- [Text to read]:

[Tutor] HTMLParser problem unable to find all the IMG tags....
Chris Barnhart
mlist-python at dideas.com
Fri Oct 29 17:16:28 CEST 2004
Danny,
Thank you much for looking into this. I'll make your change to my copy of
HTMLParser.py and see how it works.
As for a bug report, you've traced the issue deeper and into territory that
is beyond me [I started pyton 1 week ago, and don't know perl in part due
to the RE stuff!] so I'd recommend that submit it. I'd just be sending
them your insights if I did it myself.
It would also be valuable to document that HTMLParser is sensitive to minor
spec flaws.
When I get the CNN grabber working I'll post it to this thread....
Thanks,
Chris
At 05:05 PM 10/28/2004, you wrote:
>On Thu, 28 Oct 2004, Chris Barnhart wrote:
>
> > At 01:49 PM 10/28/2004, Lloyd Kvam wrote:
> > >On Thu, 2004-10-28 at 08:34, Chris Barnhart wrote:
> > > >
> > > > The problem is that using the HTMLParser I'm not getting all the IMG
> > > > tags. I know this as I have another program that just uses string
> > > > processing that gets 2.5 times more IMG SRC tag. I also know this
> because
> > > > HTMLParser starttag is never called with the IMG that I'm after!

- [Input records]:

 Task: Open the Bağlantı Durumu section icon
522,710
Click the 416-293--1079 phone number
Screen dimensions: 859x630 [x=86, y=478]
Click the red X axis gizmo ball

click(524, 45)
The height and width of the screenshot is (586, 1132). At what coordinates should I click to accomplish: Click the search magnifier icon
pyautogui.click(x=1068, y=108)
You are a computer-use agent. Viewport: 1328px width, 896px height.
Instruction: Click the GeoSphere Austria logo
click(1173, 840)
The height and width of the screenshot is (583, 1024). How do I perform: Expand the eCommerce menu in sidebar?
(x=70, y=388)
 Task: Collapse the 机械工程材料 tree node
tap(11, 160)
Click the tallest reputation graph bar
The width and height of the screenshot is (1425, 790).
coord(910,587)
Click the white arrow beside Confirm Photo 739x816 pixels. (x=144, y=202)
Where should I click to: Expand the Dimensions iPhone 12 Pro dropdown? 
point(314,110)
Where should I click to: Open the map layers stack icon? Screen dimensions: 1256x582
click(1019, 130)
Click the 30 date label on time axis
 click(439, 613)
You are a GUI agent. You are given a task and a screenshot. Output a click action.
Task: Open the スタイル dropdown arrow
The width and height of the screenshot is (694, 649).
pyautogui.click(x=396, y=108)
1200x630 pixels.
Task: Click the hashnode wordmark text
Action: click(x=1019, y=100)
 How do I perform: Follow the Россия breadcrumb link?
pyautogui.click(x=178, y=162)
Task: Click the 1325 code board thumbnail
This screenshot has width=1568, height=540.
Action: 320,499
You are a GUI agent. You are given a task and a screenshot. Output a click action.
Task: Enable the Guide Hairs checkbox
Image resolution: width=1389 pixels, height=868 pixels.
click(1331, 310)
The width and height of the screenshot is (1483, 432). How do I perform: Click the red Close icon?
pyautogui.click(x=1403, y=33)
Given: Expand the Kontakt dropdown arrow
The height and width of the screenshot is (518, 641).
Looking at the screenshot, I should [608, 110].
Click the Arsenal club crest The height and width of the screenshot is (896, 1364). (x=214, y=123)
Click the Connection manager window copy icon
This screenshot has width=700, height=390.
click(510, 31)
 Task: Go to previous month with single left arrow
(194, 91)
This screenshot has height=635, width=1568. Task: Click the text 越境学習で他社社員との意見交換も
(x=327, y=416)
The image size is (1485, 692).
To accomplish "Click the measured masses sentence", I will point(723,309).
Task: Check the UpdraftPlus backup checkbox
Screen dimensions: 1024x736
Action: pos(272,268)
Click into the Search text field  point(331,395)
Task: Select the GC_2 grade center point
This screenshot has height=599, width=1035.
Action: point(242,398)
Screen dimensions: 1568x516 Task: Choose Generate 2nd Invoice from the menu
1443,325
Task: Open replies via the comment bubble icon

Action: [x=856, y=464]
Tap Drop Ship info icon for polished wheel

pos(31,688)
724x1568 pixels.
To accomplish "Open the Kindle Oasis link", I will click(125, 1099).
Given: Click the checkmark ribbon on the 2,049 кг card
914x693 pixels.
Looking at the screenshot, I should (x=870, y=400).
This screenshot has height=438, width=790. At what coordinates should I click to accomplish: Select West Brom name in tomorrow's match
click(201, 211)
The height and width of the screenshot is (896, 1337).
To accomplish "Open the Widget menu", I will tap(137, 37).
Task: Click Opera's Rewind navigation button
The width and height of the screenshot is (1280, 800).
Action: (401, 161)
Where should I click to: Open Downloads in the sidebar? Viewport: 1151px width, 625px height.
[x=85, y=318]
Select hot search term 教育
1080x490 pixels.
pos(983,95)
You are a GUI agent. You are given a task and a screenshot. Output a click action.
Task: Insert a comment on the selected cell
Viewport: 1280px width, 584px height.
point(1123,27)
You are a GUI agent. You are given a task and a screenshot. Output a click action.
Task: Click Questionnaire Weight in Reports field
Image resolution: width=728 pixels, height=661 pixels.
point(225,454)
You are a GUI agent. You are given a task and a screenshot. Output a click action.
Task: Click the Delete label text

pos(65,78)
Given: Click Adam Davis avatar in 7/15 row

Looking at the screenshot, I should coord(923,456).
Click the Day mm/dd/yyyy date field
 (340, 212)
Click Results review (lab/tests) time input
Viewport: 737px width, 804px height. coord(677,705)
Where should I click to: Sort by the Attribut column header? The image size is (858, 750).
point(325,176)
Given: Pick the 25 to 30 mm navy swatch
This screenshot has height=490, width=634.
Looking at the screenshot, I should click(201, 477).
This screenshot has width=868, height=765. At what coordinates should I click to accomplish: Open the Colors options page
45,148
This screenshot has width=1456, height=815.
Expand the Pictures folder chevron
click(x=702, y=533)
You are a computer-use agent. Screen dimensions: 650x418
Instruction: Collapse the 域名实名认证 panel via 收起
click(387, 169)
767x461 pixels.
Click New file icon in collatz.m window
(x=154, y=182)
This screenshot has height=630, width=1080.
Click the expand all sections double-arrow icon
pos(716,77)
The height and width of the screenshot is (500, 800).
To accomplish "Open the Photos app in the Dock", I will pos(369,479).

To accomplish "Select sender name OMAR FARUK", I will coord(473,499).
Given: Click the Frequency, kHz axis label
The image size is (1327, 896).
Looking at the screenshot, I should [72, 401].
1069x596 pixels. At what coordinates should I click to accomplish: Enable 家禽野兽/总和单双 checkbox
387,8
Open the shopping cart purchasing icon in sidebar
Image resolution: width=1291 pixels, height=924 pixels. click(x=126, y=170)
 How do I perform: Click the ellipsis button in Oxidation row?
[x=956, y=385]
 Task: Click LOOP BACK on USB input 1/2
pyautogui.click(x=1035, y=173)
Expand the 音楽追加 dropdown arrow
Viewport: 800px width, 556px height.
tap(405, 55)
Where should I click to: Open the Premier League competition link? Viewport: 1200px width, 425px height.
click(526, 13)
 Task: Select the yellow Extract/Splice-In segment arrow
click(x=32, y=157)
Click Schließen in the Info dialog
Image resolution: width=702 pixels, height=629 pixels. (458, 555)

- [Given task 1]: Copy out the mailing list post about HTMLParser word for word, in full.
- [Given task 2]: Reproduce the rows verbatim, starting at the line that contains "Screen dimensions: 1568x516" and ending at the line that contains "Viewport: 737px width, 804px", with both of those lines included.
The post and the rows are two separate pieces of material.

- [Answer 1]:
[Tutor] HTMLParser problem unable to find all the IMG tags....
Chris Barnhart
mlist-python at dideas.com
Fri Oct 29 17:16:28 CEST 2004
Danny,
Thank you much for looking into this. I'll make your change to my copy of
HTMLParser.py and see how it works.
As for a bug report, you've traced the issue deeper and into territory that
is beyond me [I started pyton 1 week ago, and don't know perl in part due
to the RE stuff!] so I'd recommend that submit it. I'd just be sending
them your insights if I did it myself.
It would also be valuable to document that HTMLParser is sensitive to minor
spec flaws.
When I get the CNN grabber working I'll post it to this thread....
Thanks,
Chris
At 05:05 PM 10/28/2004, you wrote:
>On Thu, 28 Oct 2004, Chris Barnhart wrote:
>
> > At 01:49 PM 10/28/2004, Lloyd Kvam wrote:
> > >On Thu, 2004-10-28 at 08:34, Chris Barnhart wrote:
> > > >
> > > > The problem is that using the HTMLParser I'm not getting all the IMG
> > > > tags. I know this as I have another program that just uses string
> > > > processing that gets 2.5 times more IMG SRC tag. I also know this
> because
> > > > HTMLParser starttag is never called with the IMG that I'm after!

- [Answer 2]:
Screen dimensions: 1568x516 Task: Choose Generate 2nd Invoice from the menu
1443,325
Task: Open replies via the comment bubble icon

Action: [x=856, y=464]
Tap Drop Ship info icon for polished wheel

pos(31,688)
724x1568 pixels.
To accomplish "Open the Kindle Oasis link", I will click(125, 1099).
Given: Click the checkmark ribbon on the 2,049 кг card
914x693 pixels.
Looking at the screenshot, I should (x=870, y=400).
This screenshot has height=438, width=790. At what coordinates should I click to accomplish: Select West Brom name in tomorrow's match
click(201, 211)
The height and width of the screenshot is (896, 1337).
To accomplish "Open the Widget menu", I will tap(137, 37).
Task: Click Opera's Rewind navigation button
The width and height of the screenshot is (1280, 800).
Action: (401, 161)
Where should I click to: Open Downloads in the sidebar? Viewport: 1151px width, 625px height.
[x=85, y=318]
Select hot search term 教育
1080x490 pixels.
pos(983,95)
You are a GUI agent. You are given a task and a screenshot. Output a click action.
Task: Insert a comment on the selected cell
Viewport: 1280px width, 584px height.
point(1123,27)
You are a GUI agent. You are given a task and a screenshot. Output a click action.
Task: Click Questionnaire Weight in Reports field
Image resolution: width=728 pixels, height=661 pixels.
point(225,454)
You are a GUI agent. You are given a task and a screenshot. Output a click action.
Task: Click the Delete label text

pos(65,78)
Given: Click Adam Davis avatar in 7/15 row

Looking at the screenshot, I should coord(923,456).
Click the Day mm/dd/yyyy date field
 (340, 212)
Click Results review (lab/tests) time input
Viewport: 737px width, 804px height. coord(677,705)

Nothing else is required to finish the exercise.